Dwight's work from 2002 at PLA has been collected by Avadon and published here.

September 18, 2008

A Dark Day in a Week of Dark Days

As I walked across the street today to a Starbucks (wicked huge hot milk "venti latte", the Swiss form of caffine uptake might as well be chewing on beans) this afternoon it occurred to me to "look carefully", to look to remember where I was, my life in this Mrs. Dalloway moment. The day the Russian exchanges closed.

Later I called up the ABA and after some forwarding talked about a meeting at the ABA next Friday, when I'm back in DC (though I really rather be in OBX, kayaking with the kids).

As if banking has a future...

Michael Brennan on the Iran War

Michael Brennan writes:

Over the last several months, there is mounting evidence that the Bush administration is intent on pursuing military actions against Iran. Many of the same arguments that were used to justify the war in Irag are being advanced again.

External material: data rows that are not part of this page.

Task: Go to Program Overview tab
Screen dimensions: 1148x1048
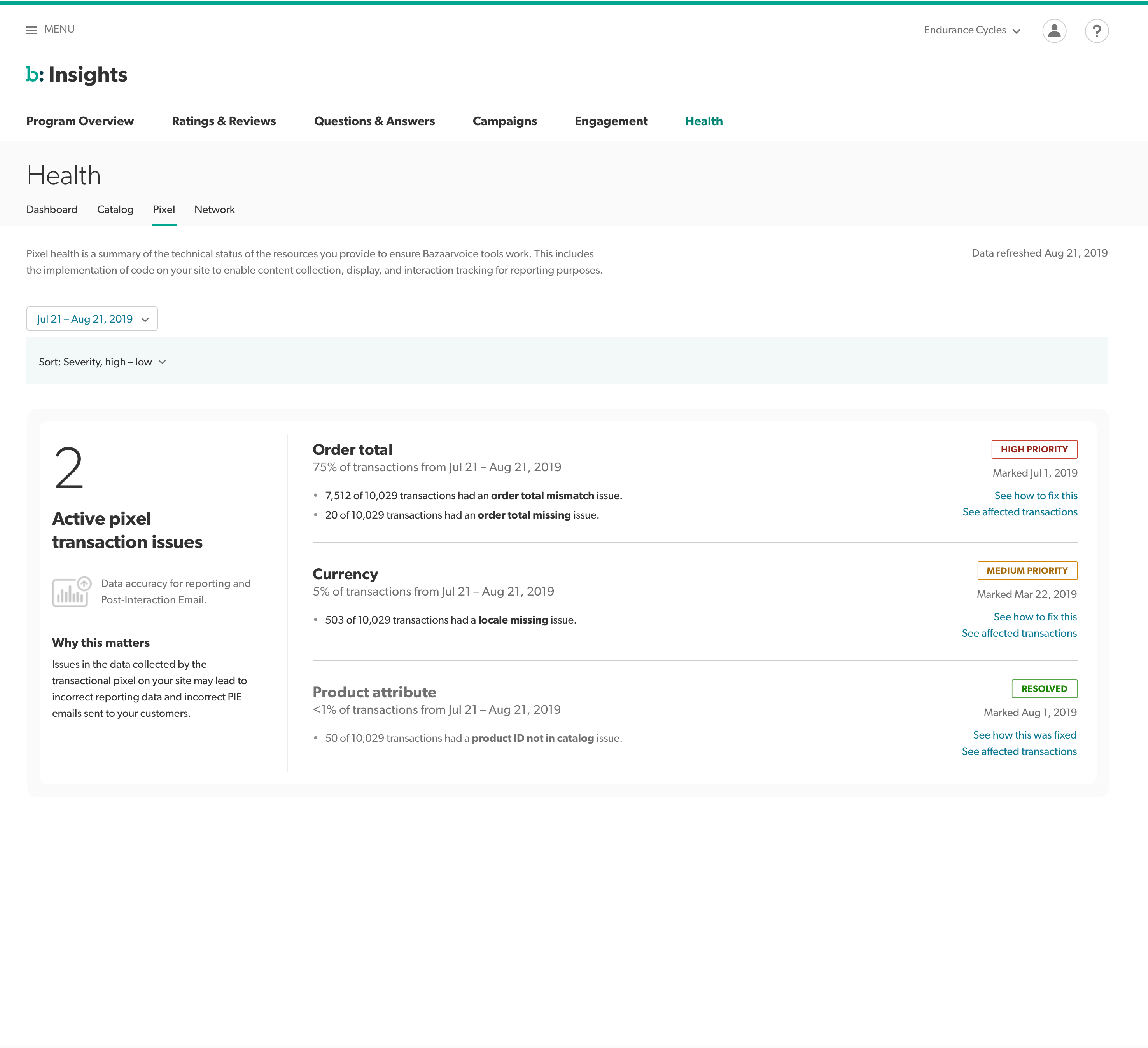Action: (80, 121)
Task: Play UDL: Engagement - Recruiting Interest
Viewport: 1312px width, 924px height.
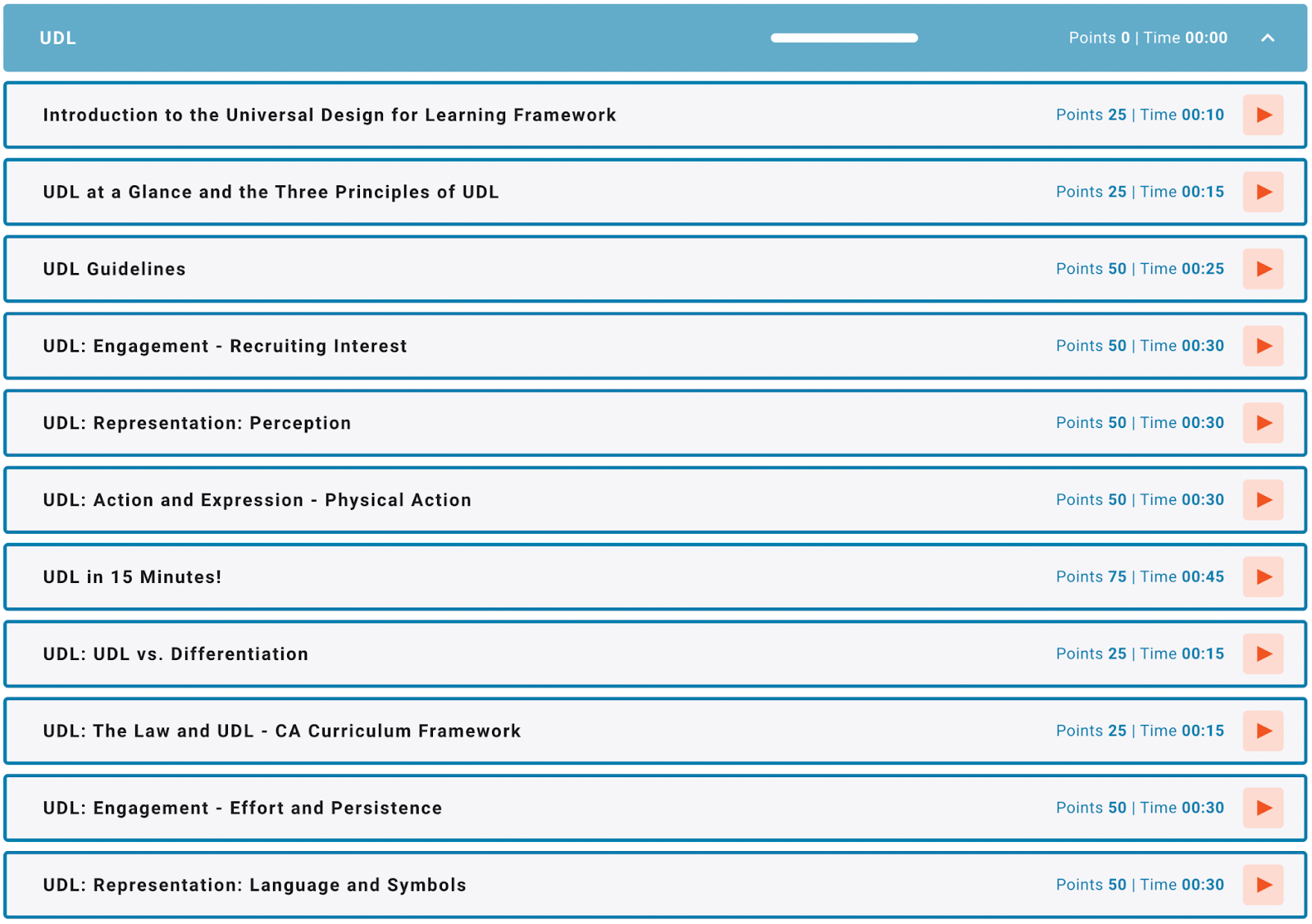Action: pyautogui.click(x=1263, y=346)
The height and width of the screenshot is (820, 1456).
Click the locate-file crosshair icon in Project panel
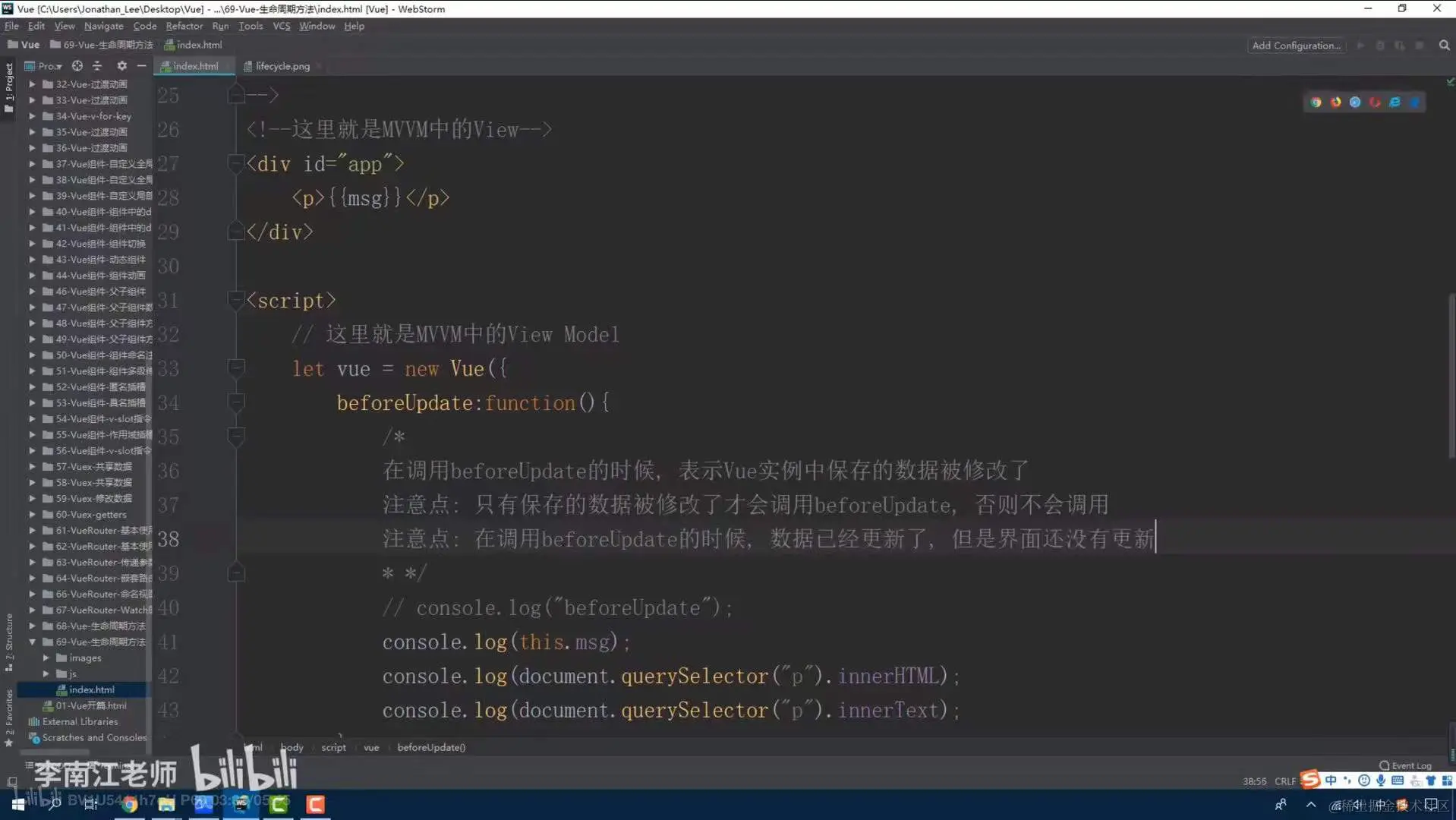coord(77,66)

During my congressional campaign, I repeatedly called for an end to the war in Iraq and for sustained diplomatic efforts with Iran. In keeping with that pledge, I have been working with a number of people and organizations in Maine to prevent a war with Iran.

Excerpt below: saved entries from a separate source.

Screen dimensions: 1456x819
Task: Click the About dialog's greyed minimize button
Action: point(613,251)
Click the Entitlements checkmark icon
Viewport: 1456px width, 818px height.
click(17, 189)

Below is a petition that we have drafted in conjunction with Peace Action Maine, Pax Christi Maine, Veterans for Peace and and other organizations, calling on Congress to resist Bush/Cheney's attempts to promote a war on Iran. We are collecting signatures until October 1, 2008 and will then present the petition to our Congressional delegation and other members of Congress. Please join me in endorsing this petiton and adding you name to those opposing a war on Iran. You can sign the petition by sending an email with your name and town to info@peaceactionme.org.


The text of the petition is as follows:
Mainers Against War On Iran

We petition our national government concerning relations with the State of Iran. We urge our Congressional Delegation and every member of Congress to take the following action:


  • Oppose preemptive military action and acts of war against Iran;

  • Oppose Congressional resolutions to authorize naval blockades or economic sanctions that would cause hardship to the Iranian civilian population; and

  • Support comprehensive and consistent diplomatic efforts to promote peace and nuclear non-proliferation.

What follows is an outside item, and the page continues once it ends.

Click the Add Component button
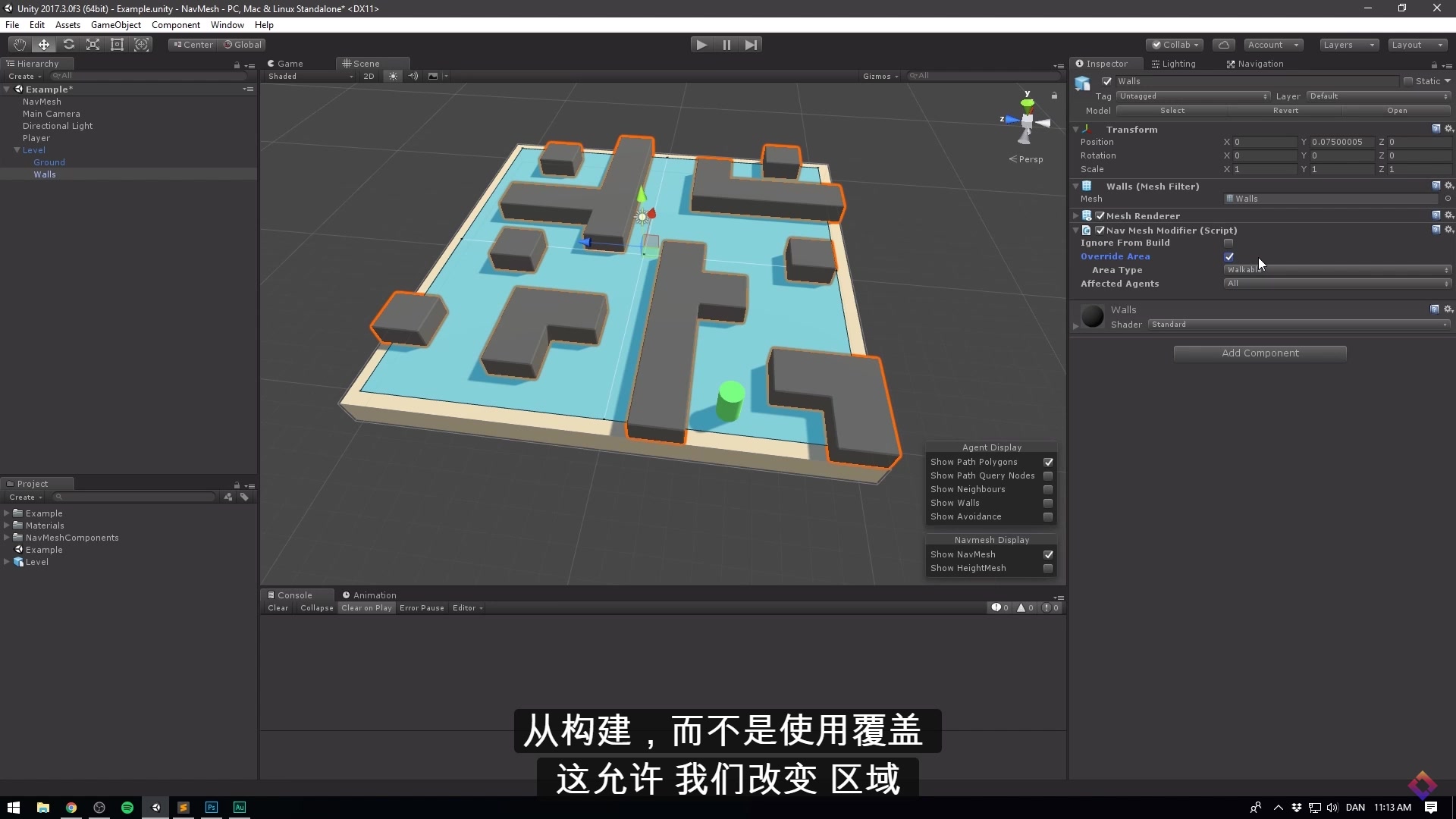Image resolution: width=1456 pixels, height=819 pixels. 1260,353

It is our view that a war on Iran will cause further loss of American lives as well as the needless suffering of innocent people, expand conflict generally, contribute to the U.S. national debt, dramatically increase energy costs and move the world away from sustainable peace.

(email peaceactionme.org to sign)

Michael's decency in public life is an inspiration. I don't think Ahmadinejad is any more of an ogre than Olmert, in fact, Olmert's killed hundreds, and Ahmadinejad's done no worse than the average head of state that could halt executions. Doing other than drooling in public when Iran is the subject is wicked difficult for people who've invested in electoral politics. But group thinking isn't going to avoid the obvious potholes, and we've already buried several dozen Mainers, and hundreds more have been given much more than was in fact needed for other people's shared errors and wild-eyed insanity.

September 17, 2008

.cat is .three

cat_logo_icann.gifThree years ago our application for the first linguistic and cultural top-level domain, .cat for the Catalan linguistic and cultural communities, was approved.

The idea was my circa 1999 proposal for .naa, but I was unwilling to risk $50,000 of own and tribal money in the circa 2000 ICANN process, a wise choice as only 7 of 41 applications were approved and so 34 checks were deposited and not returned.